• [文本块]

ZooKeeper的实现强调了高性能、高可用性和严格的访问顺序。ZooKeeper的性能方面意味着它可以用于大型的分布式系统。可靠性方面避免了它成为单点故障。严格的顺序意味着可以在客户机上实现复杂的同步原语。

  • ZooKeeper is replicated. The servers that make up the ZooKeeper service must all know about each other. They maintain an in-memory image of state, along with a transaction logs and snapshots in a persistent store. As long as a majority of the servers are available, the ZooKeeper service will be available.

Clients connect to a single ZooKeeper server. The client maintains a TCP connection through which it sends requests, gets responses, gets watch events, and sends heart beats. If the TCP connection to the server breaks, the client will connect to a different server.

  • ZooKeeper is ordered. ZooKeeper stamps each update with a number that reflects the order of all ZooKeeper transactions.

• [数据部分]

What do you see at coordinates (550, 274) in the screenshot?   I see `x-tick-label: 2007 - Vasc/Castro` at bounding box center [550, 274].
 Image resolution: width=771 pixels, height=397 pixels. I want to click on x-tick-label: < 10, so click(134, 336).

• [任务] 请根据上方关于 ZooKeeper 的文本块，列出客户端通过其维持的 TCP 连接所做的全部事情。

• [任务输出]
1. 发送请求
2. 接收响应
3. 接收 watch 事件
4. 发送心跳